Member of the National Assembly of Pakistan
- In office 1 June 2013 – 31 May 2018
- Constituency: NA-33 (Upper Dir-cum-Lower Dir)

Personal details
- Born: 25 April 1956 (age 69)
- Party: JUI (F) (2025-present)
- Other political affiliations: JIP (2013-2025)
- Relations: Sahibzada Sibghatullah (cousin)

= Sahabzada Tariq Ullah =

Pakistani politician

Sahabzada Tariq Ullah (born 25 April 1956) is a Pakistani politician who had been a member of the National Assembly of Pakistan, from June 2013 to May 2018.

==Early life==

He was born on 25 April 1956.

==Political career==

He was elected to the Provincial Assembly of the North-West Frontier Province as a candidate of the Pakistan Islamic Front (PIF) from PF-73 Dir-I in the 1993 North-West Frontier Province provincial election. He received 13,617 votes and defeated Haji Aman Ullah Khan, a candidate of the Pakistan Muslim League (N) (PML(N)).

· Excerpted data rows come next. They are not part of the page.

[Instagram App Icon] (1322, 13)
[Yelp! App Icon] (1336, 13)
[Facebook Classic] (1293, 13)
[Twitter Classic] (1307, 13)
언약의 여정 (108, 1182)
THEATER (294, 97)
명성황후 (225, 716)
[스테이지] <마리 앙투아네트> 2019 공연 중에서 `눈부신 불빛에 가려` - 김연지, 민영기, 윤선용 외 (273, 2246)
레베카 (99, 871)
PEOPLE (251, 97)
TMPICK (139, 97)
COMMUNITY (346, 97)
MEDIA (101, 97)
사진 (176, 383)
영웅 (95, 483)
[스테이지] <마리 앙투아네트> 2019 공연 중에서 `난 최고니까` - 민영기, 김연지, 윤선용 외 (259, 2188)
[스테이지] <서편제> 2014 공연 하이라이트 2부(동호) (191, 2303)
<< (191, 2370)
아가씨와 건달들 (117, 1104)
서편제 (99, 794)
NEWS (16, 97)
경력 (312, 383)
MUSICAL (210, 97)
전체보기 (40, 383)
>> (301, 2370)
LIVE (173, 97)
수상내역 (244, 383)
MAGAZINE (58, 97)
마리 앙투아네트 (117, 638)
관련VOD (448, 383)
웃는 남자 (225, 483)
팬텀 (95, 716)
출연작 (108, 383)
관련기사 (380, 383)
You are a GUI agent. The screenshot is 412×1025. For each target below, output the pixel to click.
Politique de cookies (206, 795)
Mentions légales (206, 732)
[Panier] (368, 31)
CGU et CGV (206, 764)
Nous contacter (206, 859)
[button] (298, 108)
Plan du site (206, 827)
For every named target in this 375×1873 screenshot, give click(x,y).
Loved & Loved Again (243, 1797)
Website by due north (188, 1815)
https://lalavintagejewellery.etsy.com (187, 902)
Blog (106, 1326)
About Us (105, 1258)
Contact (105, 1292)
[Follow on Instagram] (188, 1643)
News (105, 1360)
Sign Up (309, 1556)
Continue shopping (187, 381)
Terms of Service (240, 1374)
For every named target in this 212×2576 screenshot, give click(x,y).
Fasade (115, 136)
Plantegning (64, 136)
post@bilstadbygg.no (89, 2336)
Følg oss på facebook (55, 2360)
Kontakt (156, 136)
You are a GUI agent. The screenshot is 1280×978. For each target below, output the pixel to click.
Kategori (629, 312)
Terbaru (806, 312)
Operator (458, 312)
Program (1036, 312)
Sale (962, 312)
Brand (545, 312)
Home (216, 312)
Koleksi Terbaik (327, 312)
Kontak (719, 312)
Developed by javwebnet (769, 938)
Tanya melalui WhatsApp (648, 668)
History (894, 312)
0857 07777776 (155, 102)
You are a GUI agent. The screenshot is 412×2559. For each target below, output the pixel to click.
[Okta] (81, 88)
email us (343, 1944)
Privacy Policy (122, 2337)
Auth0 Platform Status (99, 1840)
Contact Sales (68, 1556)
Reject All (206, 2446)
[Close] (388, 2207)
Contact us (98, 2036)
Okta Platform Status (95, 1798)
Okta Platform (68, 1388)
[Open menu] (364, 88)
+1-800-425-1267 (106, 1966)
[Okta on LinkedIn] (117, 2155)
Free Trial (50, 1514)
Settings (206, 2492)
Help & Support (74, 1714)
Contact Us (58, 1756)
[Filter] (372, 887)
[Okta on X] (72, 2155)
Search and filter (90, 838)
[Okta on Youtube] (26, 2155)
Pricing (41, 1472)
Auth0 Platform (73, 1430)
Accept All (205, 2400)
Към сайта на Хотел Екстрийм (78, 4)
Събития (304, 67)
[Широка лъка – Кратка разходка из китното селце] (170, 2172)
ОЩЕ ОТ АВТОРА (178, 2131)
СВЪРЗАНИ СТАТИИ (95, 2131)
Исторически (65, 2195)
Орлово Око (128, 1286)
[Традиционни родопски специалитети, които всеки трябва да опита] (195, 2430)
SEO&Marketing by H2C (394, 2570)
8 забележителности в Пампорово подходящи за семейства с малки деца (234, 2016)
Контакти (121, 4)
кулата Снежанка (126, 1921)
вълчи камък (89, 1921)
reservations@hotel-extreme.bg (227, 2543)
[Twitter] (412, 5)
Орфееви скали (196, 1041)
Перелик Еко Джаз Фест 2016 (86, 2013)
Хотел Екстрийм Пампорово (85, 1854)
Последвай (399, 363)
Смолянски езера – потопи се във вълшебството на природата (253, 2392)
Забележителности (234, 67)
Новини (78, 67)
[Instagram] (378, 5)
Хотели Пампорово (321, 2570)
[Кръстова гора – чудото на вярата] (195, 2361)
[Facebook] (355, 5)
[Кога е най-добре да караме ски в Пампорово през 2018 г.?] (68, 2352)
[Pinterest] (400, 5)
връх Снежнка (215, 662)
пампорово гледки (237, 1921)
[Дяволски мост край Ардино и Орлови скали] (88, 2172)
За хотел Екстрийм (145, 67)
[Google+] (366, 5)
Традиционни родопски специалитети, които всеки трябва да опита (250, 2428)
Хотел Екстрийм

He was elected to the National Assembly of Pakistan as a candidate of Jamaat-e-Islami Pakistan from Constituency NA-33 (Upper Dir-cum-Lower Dir) in the 2013 Pakistani general election. He received 42,582 votes and defeated Najmuddin Khan, a candidate of Pakistan Peoples Party.

He ran for Prime Minister of Pakistan in 2017 against Shahid Khaqan Abbasi, but was unsuccessful he received only 4 vote and lost.

He ran for the National Assembly as a candidate of the Muttahida Majlis-e-Amal (MMA) from NA-5 Upper Dir in the 2018 Pakistani general election, but was unsuccessful. He received 57,776 votes and was defeated by Sahibzada Sibghatullah, a candidate of the Pakistan Tehreek-e-Insaf (PTI).